Q&A Festival Interview
du réalisateur de SILHOUETTES, Yannik Ruault.
À propos du film et de ses origines
Qu'est-ce qui vous a inspiré pour créer SILHOUETTES ?
Le point de départ était l'idée que la perception est un phénomène vivant, non pas une simple façon de voir, mais un processus qui respire, s'étend et se contracte. Je souhaitais créer un film où le spectateur expérimente la perception elle-même, plutôt qu'un récit sur la perception. Le cadre de la Maison consulaire d'Édimbourg offrait une atmosphère calme et intime, idéale pour ce type d'exploration.
Qui sont ces deux personnages, et quelle est leur relation ?
Il s'agit du consul de France et de son amie. Leur relation est intime, mais ne se définit pas selon les règles narratives conventionnelles. Ils sont compagnons de perception. Ce qui importe, c'est la manière dont leur présence anime l'espace, la lumière, le silence. Ils ne sont pas des « rôles », mais des porteurs de sensation.
Pourquoi le titre SILHOUETTES ?
Car les silhouettes sont le seuil entre présence et absence. Ce sont des corps sans détails, des souvenirs sans visages. Le film existe précisément dans cet espace, entre ce que nous voyons et ce qui demeure invisible.
Esthétique et style
Votre film est visuellement très statique. Pourquoi ce choix de caméra fixe ?
L’immobilité permet l’émergence de ce qui hante les silences, une lumière qui change, une respiration, de « laisser parler les ombres ». Lorsque le cadre reste immobile, l’attention du spectateur s’affine. L’immobilité devient une forme de mouvement intérieur.
Mais vous incluez également des séquences avec du mouvement — caméra à l'épaule. En quoi ces séquences contrastent-elles ?

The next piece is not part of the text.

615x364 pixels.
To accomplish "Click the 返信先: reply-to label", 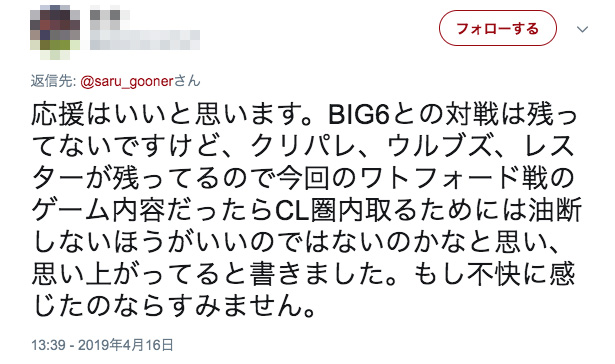I will pyautogui.click(x=54, y=81).
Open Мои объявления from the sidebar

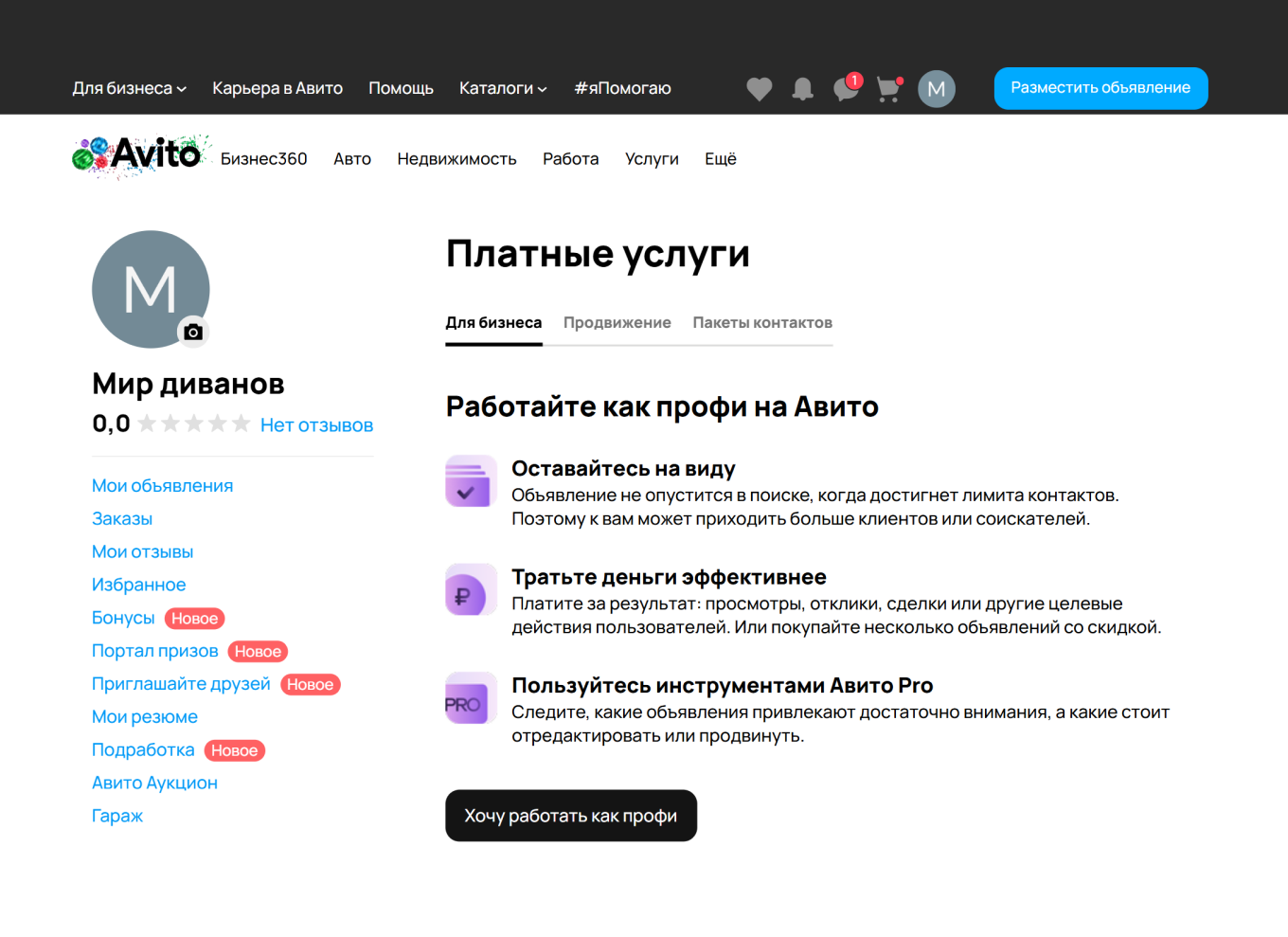point(162,485)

Elles marquent des transitions dans la perception. L'ouverture, caméra à l'épaule, de l’amie du consul dans le jardin, est le premier souffle, l'éveil du regard. Le plan subjectif lors de la lecture du poème de Paul Eluard, c’est le souvenir incarné de l'amie du consul – alors leurs deux voix se mêlent (celles du consul et de son amie), révélant le désir du consul et annonçant la scène finale. Le final est la synthèse, un moment où la perception devient fluide et circulaire. Le mouvement est significatif car la majeure partie du film est calme et fixe.
Pourquoi utiliser des filtres monochromes et la séparation RGB ?
Ces effets proviennent de la physiologie de l'œil. Je souhaitais créer un « cinéma rétinien », où les couleurs se comportent comme des couches de photorécepteurs. Lorsque l'image devient monochrome ou se décompose en composantes RVB, c'est comme si le film révélait les mécanismes internes de la perception.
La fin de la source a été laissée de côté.